EXCERPT PROVIDED:
Reinforcement fine-tuning has always sounded exciting in theory and expensive in practice. What changed in April is that Microsoft stopped talking about RFT as a frontier-only experiment and started talking about it as a workflow that teams can actually run, evaluate, and control inside Microsoft Foundry Fine-Tuning.
Global Training Makes the First Experiment Cheaper
The most important April update is not glamorous: o4-mini can now run Global Training from more than a dozen Azure regions at lower per-token rates than Standard training while keeping the same training infrastructure and model quality. That lowers the barrier for distributed teams that want to test reinforcement loops without committing to a more expensive regional setup first.
The Foundry model catalog documentation reinforces why o4-mini is the natural on-ramp. It is a GA reasoning model that is specifically listed as supporting RFT, while GPT-5 reinforcement fine-tuning remains private preview for now. That gives teams a production-grade target for experimentation instead of forcing them into a waitlist-only path.

The Reward Loop Is More Flexible Now
April also added GPT-4.1, GPT-4.1-mini, and GPT-4.1-nano as model graders, which matters because many real tasks cannot be judged by exact string matching alone when outputs are open-ended or tool-driven. Microsoft still recommends starting with deterministic graders whenever possible, but the expanded model-grader set makes semantic scoring more practical when the task demands nuance.
The reinforcement fine-tuning how-to fills in the technical reason. Foundry supports string-check, text-similarity, model, Python, endpoint, and multigrader patterns, all of which can reference `sample` and `item` fields through templated substitutions to build the actual reward function. That means the real unit of RFT design is not the model alone. It is the grader architecture.

USING THE INFORMATION:
[a] Write out the passage of the article on reinforcement fine-tuning in Microsoft Foundry from "The Reward Loop" to "task demands nuance.", word for word.
[b] Summarize the article on reinforcement fine-tuning in Microsoft Foundry in two sentences.

DATASET RECORDS:
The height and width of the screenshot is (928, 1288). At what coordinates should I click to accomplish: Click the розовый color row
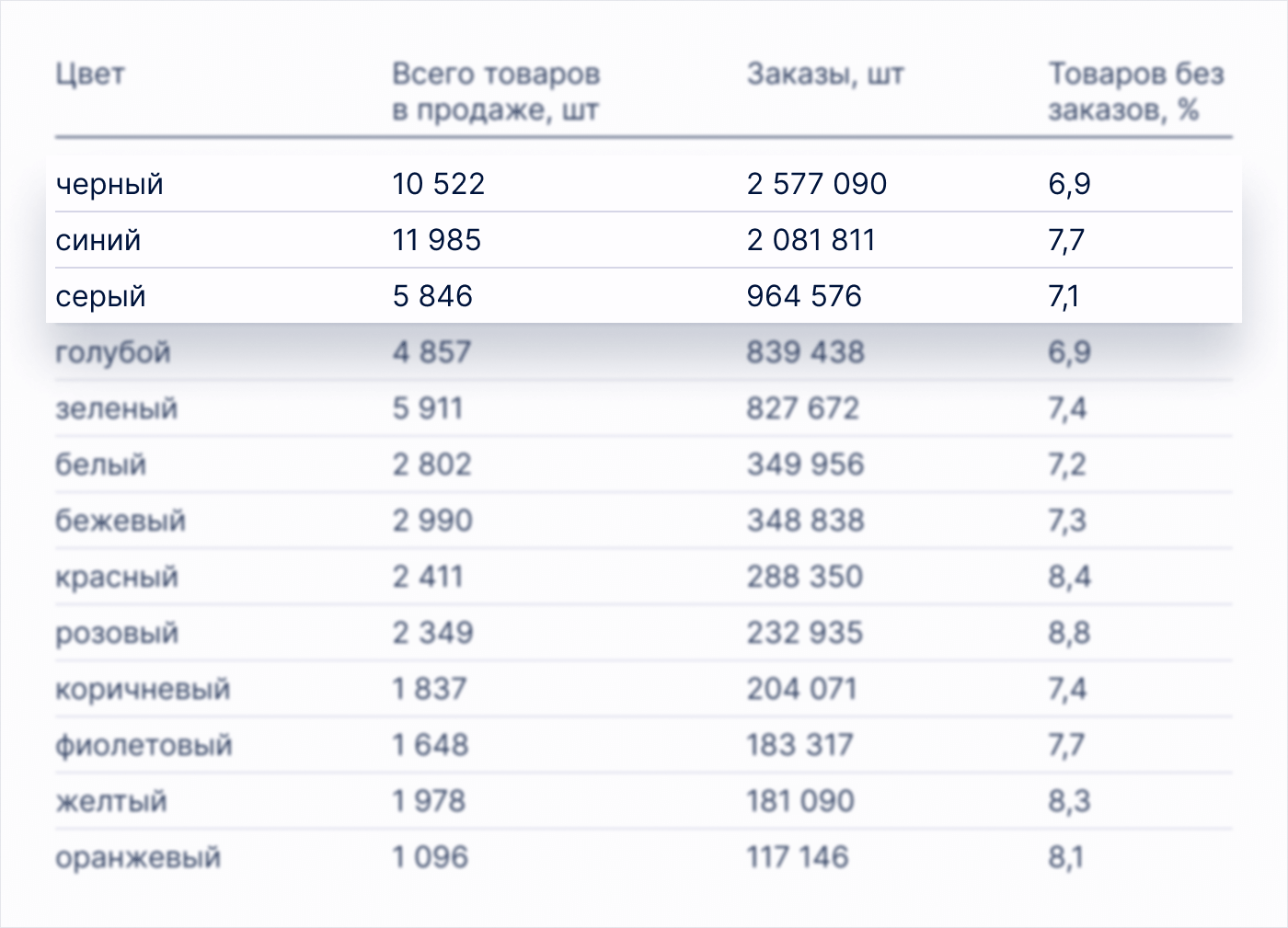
==
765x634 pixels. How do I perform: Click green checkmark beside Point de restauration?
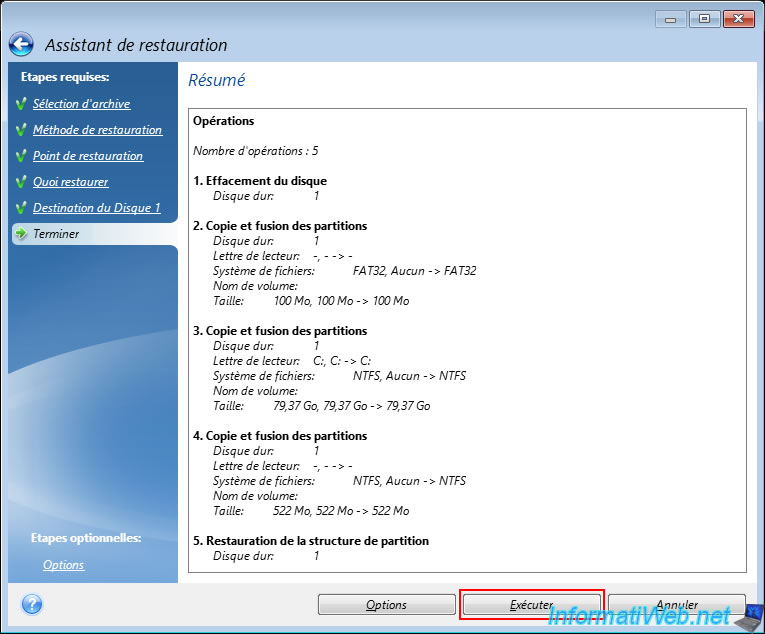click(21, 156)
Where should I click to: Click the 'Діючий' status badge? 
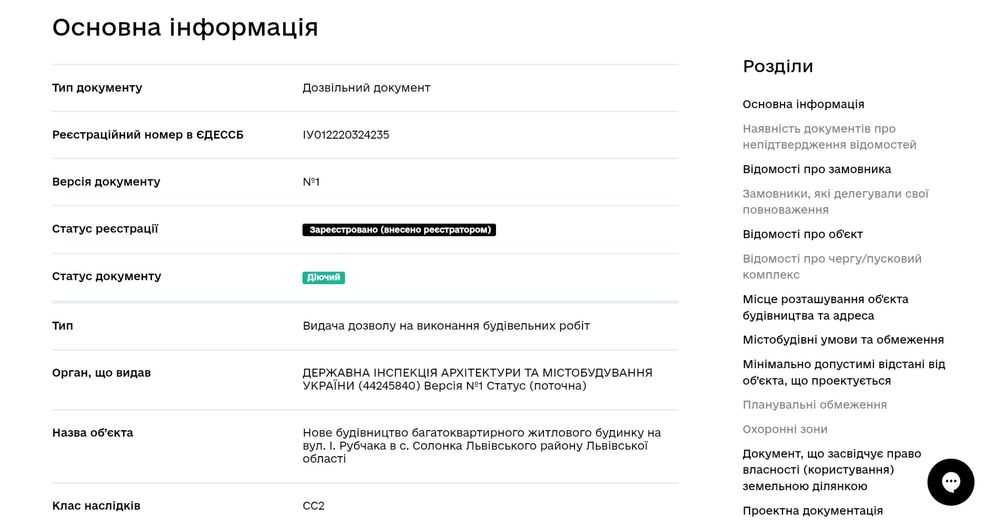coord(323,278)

EXERCISE SOLUTIONS:
[a]
The Reward Loop Is More Flexible Now
April also added GPT-4.1, GPT-4.1-mini, and GPT-4.1-nano as model graders, which matters because many real tasks cannot be judged by exact string matching alone when outputs are open-ended or tool-driven. Microsoft still recommends starting with deterministic graders whenever possible, but the expanded model-grader set makes semantic scoring more practical when the task demands nuance.

[b] In April, Microsoft began presenting reinforcement fine-tuning as a workflow teams can run inside Microsoft Foundry Fine-Tuning, and o4-mini can now run Global Training from more than a dozen Azure regions at lower per-token rates than Standard training with the same infrastructure and model quality. The update also added GPT-4.1, GPT-4.1-mini, and GPT-4.1-nano as model graders, and because Foundry supports several grader patterns for building the reward function, the grader architecture is the real unit of RFT design.